| REQUIRED TASK |
Reproduce word for word the stretch of material from its start through the line containing "This screenshot has width=1079, height=566.".
**** RECORDS FOR THE EXERCISE ****
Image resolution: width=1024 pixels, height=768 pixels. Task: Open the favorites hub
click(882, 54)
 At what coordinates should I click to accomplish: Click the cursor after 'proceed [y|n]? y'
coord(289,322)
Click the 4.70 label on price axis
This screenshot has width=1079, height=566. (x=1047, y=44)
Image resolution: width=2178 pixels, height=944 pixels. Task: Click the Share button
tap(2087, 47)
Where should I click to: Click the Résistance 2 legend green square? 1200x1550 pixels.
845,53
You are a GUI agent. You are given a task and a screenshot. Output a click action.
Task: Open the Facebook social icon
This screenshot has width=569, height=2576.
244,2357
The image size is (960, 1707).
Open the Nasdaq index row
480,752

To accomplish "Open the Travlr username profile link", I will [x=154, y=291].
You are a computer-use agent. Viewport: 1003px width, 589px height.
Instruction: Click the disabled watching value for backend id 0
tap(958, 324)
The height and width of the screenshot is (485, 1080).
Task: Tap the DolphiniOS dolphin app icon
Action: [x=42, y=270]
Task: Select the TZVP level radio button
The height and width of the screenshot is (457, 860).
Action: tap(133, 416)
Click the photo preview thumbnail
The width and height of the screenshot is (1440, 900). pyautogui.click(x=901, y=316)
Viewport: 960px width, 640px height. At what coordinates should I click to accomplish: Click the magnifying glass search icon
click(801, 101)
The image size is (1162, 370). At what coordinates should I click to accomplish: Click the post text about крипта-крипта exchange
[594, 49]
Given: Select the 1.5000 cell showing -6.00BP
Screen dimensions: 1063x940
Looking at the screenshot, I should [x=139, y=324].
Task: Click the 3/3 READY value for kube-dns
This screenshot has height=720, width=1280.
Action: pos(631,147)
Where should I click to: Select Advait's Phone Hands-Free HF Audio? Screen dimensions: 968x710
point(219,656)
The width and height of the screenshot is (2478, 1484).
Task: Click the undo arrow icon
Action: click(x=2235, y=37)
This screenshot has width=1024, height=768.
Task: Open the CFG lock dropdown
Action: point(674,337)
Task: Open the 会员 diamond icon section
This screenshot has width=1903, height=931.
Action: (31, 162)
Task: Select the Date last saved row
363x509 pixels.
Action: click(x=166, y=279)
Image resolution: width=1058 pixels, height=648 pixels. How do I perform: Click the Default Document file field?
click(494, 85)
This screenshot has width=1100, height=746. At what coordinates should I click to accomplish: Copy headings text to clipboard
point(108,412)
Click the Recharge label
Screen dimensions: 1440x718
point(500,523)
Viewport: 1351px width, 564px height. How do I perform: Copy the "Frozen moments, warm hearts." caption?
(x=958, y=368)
****
| ANSWER FOR THE TASK |
Image resolution: width=1024 pixels, height=768 pixels. Task: Open the favorites hub
click(882, 54)
 At what coordinates should I click to accomplish: Click the cursor after 'proceed [y|n]? y'
coord(289,322)
Click the 4.70 label on price axis
This screenshot has width=1079, height=566. (x=1047, y=44)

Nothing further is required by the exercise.